Extinção de pequenos cetáceos
Por fim, a “cereja do bolo” funéreo desta 65ª. Reunião é a inação da Comissão ante a extinção continuada dos pequenos cetáceos. Após anos de alertas e “Resoluções” que não serviram para nada, a China deixou extinguir-se o baiji (Lipotes vexilifer), um raro golfinho de rio massacrado em redes de pesca e encurralado por alterações ambientais do rio Yangtze, onde vivia. Agora a vaquita (Phocoena sinus), endêmica do Mar de Cortez no México e com menos de 100 indivíduos restantes, está para ser extinta pela captura em redes de pesca ilegal, e ninguém faz nada. Na ex-conservacionista Nova Zelândia, o endêmico golfinho de Maui (Cephalorhynchus hectori maui) está também na bola sete, e depois destes, irão para o brejo as toninhas (Pontoporia blainvillei) aqui mesmo na costa sul do Brasil, todos vítimas da “captura incidental” em redes. Incidental coisa nenhuma, os governos sabem muito bem que se não fecharem essas pescas predatórias estas espécies irão se extinguir, mas optam por não fazer nada para atender aos lobbies mafiosos da pesca. E a CIB, ora a CIB, não faz absolutamente nada.
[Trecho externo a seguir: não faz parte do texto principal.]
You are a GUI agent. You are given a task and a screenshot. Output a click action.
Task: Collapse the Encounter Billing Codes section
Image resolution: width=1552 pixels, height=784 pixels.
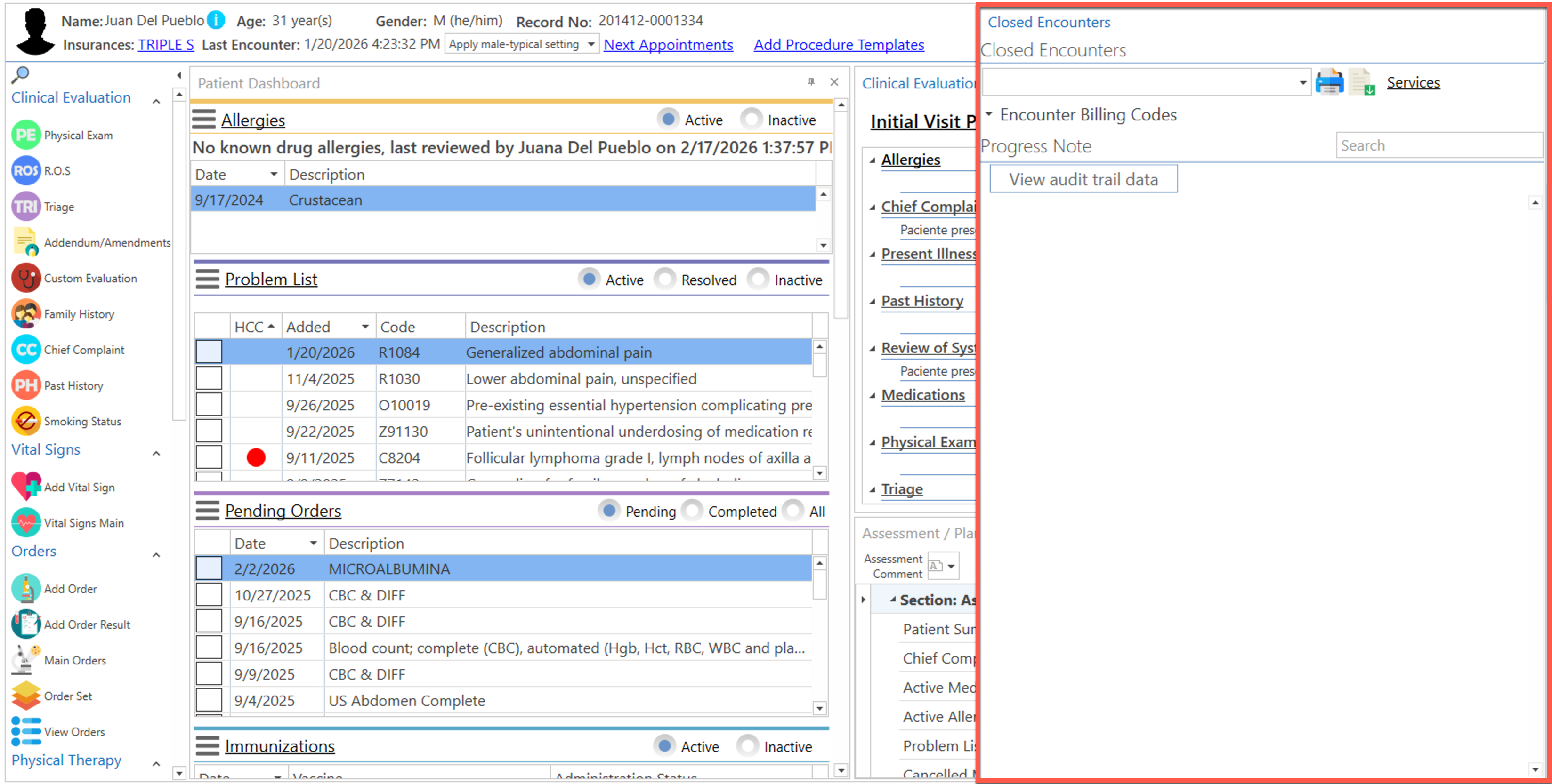tap(989, 114)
A frustração dos ativistas latinos presentes à 65ª. Plenária da CIB, frente tanto à conivência criminosa dos países “conservacionistas” com a caça quanto à inação das mega-ONGs ante esse descalabro todo, deixou clara uma coisa: esta Comissão, anacrônica e vendida a tudo quanto é interesse menos à conservação dos cetáceos, não fará nada em defesa das baleias. Quem quiser apoiar a sua conservação e a continuidade da luta contra a caça, precisa apoiar a Sea Shepherd, última ONG a fazer algo de prático e capaz de parar com as matanças. Já em relação ao Santuário do Atlântico Sul, aos pequenos cetáceos brasileiros trucidados pela pesca, a tudo o que se refere à conservação marinha, só tem um jeito de melhorar: é varrer do mapa esses políticos que aí estão e buscar votar, daqui a uns dias, em quem se interesse mais seriamente pela conservação da Natureza do que meramente em fazer diplomacia ornamental.